====== EXTRACTO DE PÁGINA ======

Raimundo Amador se ríe cuando le digo que hace años que voy por ahí repitiendo una frase suya. La definición más lírica y tierna que he escuchado jamás sobre la felicidad. Para mí, dijo, "la felicidad es llegar a casa y escuchar el pivote de la olla exprés dando vueltas y vueltas". Y sigue siendo así, me confiesa. "Yo no sé de política ni de fútbol. Lo único que sé es tocar la guitarra y hablar de cosas sencillas. De modo que a mí no me preguntes por política porque acabaré metiendo la pata. Los músicos lo que tenemos que hacer es tocar, y el público lo que tiene que hacer es acudir a escuchar a los músicos. Cada uno a lo suyo".

Y no hablamos de política. Ni se me ocurre. Hablamos de su música. Sentado en el pequeño camerino de la sala Freedom Hall de Almendralejo, donde inaugura la temporada de conciertos de invierno, envueltos en humo de tabaco y en olor a bocadillos de urgencias, nos atiende con empaque de patriarca. La sala está llena. Afuera ya hay bullicio de público entregado y ansioso. "Ver una sala cuajadita de gente es lo más grande. No es mi caso, pero sé que hay músicos que lo están pasando mal. Y es que el mundo está resfriado de oídos. La verdad es que todo está ahora un poco resfriado. Habría que educar a la gente con música algo más buena. Lo que suena ahora es muchas veces infumable. Y es una pena, porque hay músicos increíbles".

Le miro mientras habla. Tiene 53 años, muchos discos y nueve nietos, es un pedazo de la historia musical de este país y aún confiesa que se pone nervioso antes de salir a tocar. "Los primeros cinco minutos soy un manojo de nervios. Después ya se me pasa". En esta sala, erizada de voces que ya le reclaman, los nervios no llegarán a tanto.

Hubo un tiempo en que los ayuntamientos endiosaban a músicos que no llegaban a Raimundo ni al primer traste. Los cachés subieron hasta el escándalo. Ahora, por las salas pequeñas donde sobreviven los músicos como pueden y el que arriesga el dinero es el empresario de turno, no se ven, como entonces, alcaldes y concejales a la caza de una foto. Habría que preguntarle a Iker Giménez si ver a un político pagando una entrada es un fenómeno paranormal comparable a ver a un gitano sin primos. Raimundo lo tiene claro: "Son dos cosas difíciles de ver. Eso está bastante peleao. Pero yo en política no me meto. Lo que sí es verdad es que los tiempos cambian. Fíjate, yo llevo viniendo a tocar a Extremadura desde niño. Nos traía mi padre a la romería de los Remedios. Y hasta eso ha cambiado. Con tanto gitano evangélico ya ni se consiente el culto a las imágenes ni nada. Yo soy más tradicional. Yo creo en el Gran Poder".

====== DATOS DE ENTRADA ======

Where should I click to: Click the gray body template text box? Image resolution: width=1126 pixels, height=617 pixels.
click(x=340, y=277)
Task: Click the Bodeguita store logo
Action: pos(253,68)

======

• TAREAS DEL EJERCICIO
**a.** Según la entrevista a Raimundo Amador, ¿en qué sala y en qué localidad inaugura la temporada de conciertos de invierno?
**b.** Continúa la entrevista a Raimundo Amador a partir de su último párrafo.

• RESPUESTAS A TAREAS
**a.** En la sala Freedom Hall de Almendralejo.

**b.**
Quizá a Extremadura viniera con aquella primera guitarra de cartón de color rojo y con vaqueros pintados en blanco que su padre le regaló en Rota. "Esa guitarra fue el inicio de todo. Mira que hace años que se rompió. Era de cartón. Pero para mí es como si pudiera verla todavía". Quiero suponer que el primer acorde es como el primer beso, que te deja marcas en la memoria. Raimundo deja colgada en el aire una sonrisa que es un parapeto contra la melancolía. "Lo que más me gusta del mundo es tocar, pero también disfruto cantando y escribiendo mis canciones. Cuando la letra no sale, no me empeño: se la encargo a un profesional que me la haga, y punto", señala.

Tocar con un maestro

Hay voces que ya le reclaman fuera. Nos levantamos del sofá y nos estrechamos las manos. Pero yo no me resigno a marcharme sin hablarle de su relación con B.B. King y eso que dice de que si Raimundo fuera americano estaría considerado de los mejores guitarristas del mundo. "Yo no sé si eso será verdad o no, pero lo que sí te puedo decir es que en España se me trata distinto después de haber tocado con B.B. King. Lo noté el mismo día, en el aeropuerto. La gente me miraba de otra manera y me pedían más autógrafos". ¿No será que somos un poco bobos y necesitamos que los de fuera nos señalen con el dedo a nuestros propios ídolos? "Yo de política no hablo. Pregúntame por lo de la olla exprés".